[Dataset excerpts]
#####

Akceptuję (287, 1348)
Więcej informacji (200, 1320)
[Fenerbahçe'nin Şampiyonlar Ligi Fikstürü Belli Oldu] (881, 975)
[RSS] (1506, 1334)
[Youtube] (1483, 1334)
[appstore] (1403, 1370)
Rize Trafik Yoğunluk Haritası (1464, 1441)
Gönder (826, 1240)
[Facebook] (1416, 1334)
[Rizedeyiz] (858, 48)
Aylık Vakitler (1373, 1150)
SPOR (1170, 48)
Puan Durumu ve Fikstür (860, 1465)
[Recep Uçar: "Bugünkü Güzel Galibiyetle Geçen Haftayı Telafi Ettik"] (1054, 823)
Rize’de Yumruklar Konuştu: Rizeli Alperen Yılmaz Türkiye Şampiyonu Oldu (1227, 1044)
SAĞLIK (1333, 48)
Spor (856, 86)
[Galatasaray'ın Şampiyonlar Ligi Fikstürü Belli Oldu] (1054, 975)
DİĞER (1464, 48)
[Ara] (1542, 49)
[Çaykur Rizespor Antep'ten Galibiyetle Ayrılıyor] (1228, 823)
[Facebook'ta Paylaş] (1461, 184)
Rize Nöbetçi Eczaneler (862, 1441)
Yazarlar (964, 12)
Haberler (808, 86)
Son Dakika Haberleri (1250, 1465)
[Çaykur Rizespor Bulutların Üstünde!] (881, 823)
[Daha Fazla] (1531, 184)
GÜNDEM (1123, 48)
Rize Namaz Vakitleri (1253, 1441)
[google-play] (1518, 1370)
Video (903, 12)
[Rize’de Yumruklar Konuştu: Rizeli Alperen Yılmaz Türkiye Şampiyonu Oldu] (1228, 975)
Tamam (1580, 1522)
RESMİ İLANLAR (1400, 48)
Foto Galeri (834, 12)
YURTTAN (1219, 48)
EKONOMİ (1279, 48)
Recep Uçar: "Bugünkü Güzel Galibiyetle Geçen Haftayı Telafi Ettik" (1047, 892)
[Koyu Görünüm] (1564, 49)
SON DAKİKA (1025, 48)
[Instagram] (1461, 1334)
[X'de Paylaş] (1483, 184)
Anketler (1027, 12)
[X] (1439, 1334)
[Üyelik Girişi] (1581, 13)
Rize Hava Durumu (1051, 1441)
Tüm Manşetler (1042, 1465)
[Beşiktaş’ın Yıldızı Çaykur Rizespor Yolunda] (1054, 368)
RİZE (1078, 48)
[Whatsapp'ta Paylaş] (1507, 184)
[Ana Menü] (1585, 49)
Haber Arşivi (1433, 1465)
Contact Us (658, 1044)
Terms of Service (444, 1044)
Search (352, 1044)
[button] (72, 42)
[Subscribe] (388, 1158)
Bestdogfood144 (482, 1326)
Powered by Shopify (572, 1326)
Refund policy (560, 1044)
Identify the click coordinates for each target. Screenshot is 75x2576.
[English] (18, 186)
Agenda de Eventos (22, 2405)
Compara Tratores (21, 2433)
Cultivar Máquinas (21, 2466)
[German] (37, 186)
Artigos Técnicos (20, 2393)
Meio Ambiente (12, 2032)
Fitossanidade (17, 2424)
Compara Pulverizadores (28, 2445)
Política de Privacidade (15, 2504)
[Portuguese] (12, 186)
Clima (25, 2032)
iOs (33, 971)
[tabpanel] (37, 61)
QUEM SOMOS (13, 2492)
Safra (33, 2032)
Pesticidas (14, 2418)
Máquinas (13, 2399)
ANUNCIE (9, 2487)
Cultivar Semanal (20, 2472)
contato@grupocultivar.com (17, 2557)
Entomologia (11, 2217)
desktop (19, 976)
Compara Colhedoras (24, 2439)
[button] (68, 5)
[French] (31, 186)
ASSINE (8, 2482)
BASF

#####

# [Description of the task]
Beginning at the line above that contains "Rize Trafik Yoğunluk Haritası (1464, 1441)", return each line exactly through the line that contains "Puan Durumu ve Fikstür (860, 1465)", and no others.

# [Finished task]
Rize Trafik Yoğunluk Haritası (1464, 1441)
Gönder (826, 1240)
[Facebook] (1416, 1334)
[Rizedeyiz] (858, 48)
Aylık Vakitler (1373, 1150)
SPOR (1170, 48)
Puan Durumu ve Fikstür (860, 1465)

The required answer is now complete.